--- begin Given entries ---
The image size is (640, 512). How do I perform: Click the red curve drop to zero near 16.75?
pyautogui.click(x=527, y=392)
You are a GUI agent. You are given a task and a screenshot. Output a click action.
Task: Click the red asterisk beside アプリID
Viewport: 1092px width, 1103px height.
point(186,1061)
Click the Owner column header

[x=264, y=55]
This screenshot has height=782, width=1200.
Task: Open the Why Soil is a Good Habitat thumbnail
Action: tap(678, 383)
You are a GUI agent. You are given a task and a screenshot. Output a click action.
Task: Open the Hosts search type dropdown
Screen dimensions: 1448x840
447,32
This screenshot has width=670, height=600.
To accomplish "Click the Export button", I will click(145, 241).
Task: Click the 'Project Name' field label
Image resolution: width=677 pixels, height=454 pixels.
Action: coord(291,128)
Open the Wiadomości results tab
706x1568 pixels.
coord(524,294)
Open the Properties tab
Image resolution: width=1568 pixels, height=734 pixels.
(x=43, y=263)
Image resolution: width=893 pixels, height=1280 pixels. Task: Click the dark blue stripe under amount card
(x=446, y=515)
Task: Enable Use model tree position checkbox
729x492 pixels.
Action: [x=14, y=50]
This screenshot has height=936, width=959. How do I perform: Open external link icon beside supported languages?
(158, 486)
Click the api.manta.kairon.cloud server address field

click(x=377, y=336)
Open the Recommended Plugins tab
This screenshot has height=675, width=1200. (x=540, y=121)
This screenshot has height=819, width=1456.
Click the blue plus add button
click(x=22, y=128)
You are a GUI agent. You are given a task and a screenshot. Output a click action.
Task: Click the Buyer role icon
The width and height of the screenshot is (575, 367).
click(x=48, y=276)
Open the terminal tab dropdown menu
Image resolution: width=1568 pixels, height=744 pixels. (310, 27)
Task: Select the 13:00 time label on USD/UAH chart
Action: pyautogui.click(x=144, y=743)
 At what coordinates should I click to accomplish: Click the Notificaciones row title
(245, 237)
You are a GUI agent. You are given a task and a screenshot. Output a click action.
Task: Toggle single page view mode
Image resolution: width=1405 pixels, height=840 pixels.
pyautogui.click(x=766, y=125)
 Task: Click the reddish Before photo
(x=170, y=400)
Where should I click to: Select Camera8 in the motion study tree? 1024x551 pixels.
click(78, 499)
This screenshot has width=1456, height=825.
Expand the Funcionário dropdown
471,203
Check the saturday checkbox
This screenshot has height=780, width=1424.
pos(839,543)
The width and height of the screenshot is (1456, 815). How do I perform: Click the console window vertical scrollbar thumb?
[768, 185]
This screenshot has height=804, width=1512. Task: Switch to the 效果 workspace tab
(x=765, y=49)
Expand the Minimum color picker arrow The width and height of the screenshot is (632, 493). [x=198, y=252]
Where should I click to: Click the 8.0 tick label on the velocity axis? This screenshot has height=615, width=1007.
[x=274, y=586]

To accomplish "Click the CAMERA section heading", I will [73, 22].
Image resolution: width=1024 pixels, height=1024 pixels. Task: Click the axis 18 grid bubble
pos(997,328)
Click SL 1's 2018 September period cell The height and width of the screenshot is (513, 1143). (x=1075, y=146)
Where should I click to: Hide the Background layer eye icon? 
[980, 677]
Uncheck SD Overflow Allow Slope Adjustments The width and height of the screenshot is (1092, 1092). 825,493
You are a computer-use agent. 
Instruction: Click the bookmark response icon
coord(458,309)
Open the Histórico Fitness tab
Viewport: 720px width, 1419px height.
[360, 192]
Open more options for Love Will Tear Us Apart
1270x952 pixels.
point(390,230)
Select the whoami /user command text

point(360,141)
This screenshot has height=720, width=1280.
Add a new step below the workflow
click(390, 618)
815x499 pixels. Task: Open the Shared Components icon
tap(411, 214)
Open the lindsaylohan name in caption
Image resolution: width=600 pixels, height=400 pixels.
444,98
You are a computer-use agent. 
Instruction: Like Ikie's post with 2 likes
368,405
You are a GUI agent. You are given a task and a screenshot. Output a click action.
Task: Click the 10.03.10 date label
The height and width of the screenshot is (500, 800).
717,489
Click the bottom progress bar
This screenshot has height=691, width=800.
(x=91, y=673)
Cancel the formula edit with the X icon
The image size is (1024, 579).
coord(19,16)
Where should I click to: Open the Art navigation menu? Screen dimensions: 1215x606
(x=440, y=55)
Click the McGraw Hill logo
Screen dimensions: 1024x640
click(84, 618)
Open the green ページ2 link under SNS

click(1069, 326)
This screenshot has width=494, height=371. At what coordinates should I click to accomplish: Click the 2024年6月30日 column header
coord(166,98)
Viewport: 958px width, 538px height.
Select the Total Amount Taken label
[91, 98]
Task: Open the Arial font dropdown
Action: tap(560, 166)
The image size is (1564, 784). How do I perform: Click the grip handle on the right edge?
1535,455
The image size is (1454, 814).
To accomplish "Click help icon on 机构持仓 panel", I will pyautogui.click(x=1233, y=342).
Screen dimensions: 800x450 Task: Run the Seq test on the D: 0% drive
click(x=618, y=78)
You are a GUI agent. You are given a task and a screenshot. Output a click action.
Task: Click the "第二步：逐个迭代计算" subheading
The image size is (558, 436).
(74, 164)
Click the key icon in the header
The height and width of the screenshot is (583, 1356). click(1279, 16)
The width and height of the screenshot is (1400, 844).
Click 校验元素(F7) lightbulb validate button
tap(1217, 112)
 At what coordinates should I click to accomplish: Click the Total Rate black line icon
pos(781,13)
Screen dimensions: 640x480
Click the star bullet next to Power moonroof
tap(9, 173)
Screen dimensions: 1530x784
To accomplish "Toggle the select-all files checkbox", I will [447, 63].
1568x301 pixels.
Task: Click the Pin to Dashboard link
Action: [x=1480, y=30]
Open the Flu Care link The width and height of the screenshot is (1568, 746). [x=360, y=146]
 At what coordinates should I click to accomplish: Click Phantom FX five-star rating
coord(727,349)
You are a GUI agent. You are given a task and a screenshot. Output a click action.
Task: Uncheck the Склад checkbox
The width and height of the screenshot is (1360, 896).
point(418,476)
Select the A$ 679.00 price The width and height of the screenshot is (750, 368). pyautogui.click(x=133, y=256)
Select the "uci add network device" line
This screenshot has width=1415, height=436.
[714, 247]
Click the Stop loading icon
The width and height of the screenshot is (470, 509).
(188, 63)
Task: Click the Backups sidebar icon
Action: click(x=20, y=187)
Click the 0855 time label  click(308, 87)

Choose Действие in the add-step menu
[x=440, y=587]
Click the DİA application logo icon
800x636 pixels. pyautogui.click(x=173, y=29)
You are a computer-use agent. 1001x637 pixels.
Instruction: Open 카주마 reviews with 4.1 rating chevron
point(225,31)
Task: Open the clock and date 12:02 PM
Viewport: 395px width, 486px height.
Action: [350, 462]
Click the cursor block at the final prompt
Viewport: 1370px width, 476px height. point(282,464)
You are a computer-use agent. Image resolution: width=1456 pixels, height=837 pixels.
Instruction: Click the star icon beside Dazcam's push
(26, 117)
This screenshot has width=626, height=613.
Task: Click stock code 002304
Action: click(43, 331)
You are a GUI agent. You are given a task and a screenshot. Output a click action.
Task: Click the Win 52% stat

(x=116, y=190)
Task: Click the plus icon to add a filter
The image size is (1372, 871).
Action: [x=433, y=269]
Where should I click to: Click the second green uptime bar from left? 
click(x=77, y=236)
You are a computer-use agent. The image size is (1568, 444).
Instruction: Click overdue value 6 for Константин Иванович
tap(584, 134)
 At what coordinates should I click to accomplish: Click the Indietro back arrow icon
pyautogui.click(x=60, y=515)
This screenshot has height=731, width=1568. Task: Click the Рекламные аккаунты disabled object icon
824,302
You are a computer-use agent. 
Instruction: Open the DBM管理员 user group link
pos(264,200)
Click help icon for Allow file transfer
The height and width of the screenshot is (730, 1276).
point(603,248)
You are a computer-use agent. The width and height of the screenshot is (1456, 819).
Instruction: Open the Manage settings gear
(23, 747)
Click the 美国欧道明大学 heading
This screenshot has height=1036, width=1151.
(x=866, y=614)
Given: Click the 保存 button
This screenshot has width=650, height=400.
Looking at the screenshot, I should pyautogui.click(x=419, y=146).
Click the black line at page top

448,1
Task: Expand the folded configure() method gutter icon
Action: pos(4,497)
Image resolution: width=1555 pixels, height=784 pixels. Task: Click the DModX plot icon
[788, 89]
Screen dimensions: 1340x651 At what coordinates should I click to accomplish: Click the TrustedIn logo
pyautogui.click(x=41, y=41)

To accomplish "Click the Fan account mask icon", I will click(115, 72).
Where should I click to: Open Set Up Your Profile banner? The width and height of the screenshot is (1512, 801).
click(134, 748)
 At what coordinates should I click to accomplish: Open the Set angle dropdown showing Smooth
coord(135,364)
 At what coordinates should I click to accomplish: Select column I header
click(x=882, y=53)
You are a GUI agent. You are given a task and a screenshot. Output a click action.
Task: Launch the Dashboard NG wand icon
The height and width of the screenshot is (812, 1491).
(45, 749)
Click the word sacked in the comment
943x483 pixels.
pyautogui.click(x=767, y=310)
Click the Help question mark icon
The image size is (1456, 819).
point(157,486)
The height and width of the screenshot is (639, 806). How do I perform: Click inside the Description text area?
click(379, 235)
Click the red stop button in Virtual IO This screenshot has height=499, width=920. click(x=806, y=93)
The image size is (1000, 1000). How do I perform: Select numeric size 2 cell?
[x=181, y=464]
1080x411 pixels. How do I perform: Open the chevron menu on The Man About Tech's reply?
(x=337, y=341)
--- end Given entries ---
**Prompt:**
Please format the records as a JSON list of strings, one string per line, with blank lines left out. Begin at the line that has "Task: Click the plus icon to add a filter" and stop after the line that has "click(134, 748)".

**Written response:**
[
  "Task: Click the plus icon to add a filter",
  "The image size is (1372, 871).",
  "Action: [x=433, y=269]",
  "Where should I click to: Click the second green uptime bar from left? ",
  "click(x=77, y=236)",
  "You are a computer-use agent. The image size is (1568, 444).",
  "Instruction: Click overdue value 6 for Константин Иванович",
  "tap(584, 134)",
  " At what coordinates should I click to accomplish: Click the Indietro back arrow icon",
  "pyautogui.click(x=60, y=515)",
  "This screenshot has height=731, width=1568. Task: Click the Рекламные аккаунты disabled object icon",
  "824,302",
  "You are a computer-use agent. ",
  "Instruction: Open the DBM管理员 user group link",
  "pos(264,200)",
  "Click help icon for Allow file transfer",
  "The height and width of the screenshot is (730, 1276).",
  "point(603,248)",
  "You are a computer-use agent. The width and height of the screenshot is (1456, 819).",
  "Instruction: Open the Manage settings gear",
  "(23, 747)",
  "Click the 美国欧道明大学 heading",
  "This screenshot has height=1036, width=1151.",
  "(x=866, y=614)",
  "Given: Click the 保存 button",
  "This screenshot has width=650, height=400.",
  "Looking at the screenshot, I should pyautogui.click(x=419, y=146).",
  "Click the black line at page top",
  "448,1",
  "Task: Expand the folded configure() method gutter icon",
  "Action: pos(4,497)",
  "Image resolution: width=1555 pixels, height=784 pixels. Task: Click the DModX plot icon",
  "[788, 89]",
  "Screen dimensions: 1340x651 At what coordinates should I click to accomplish: Click the TrustedIn logo",
  "pyautogui.click(x=41, y=41)",
  "To accomplish \"Click the Fan account mask icon\", I will click(115, 72).",
  "Where should I click to: Open Set Up Your Profile banner? The width and height of the screenshot is (1512, 801).",
  "click(134, 748)"
]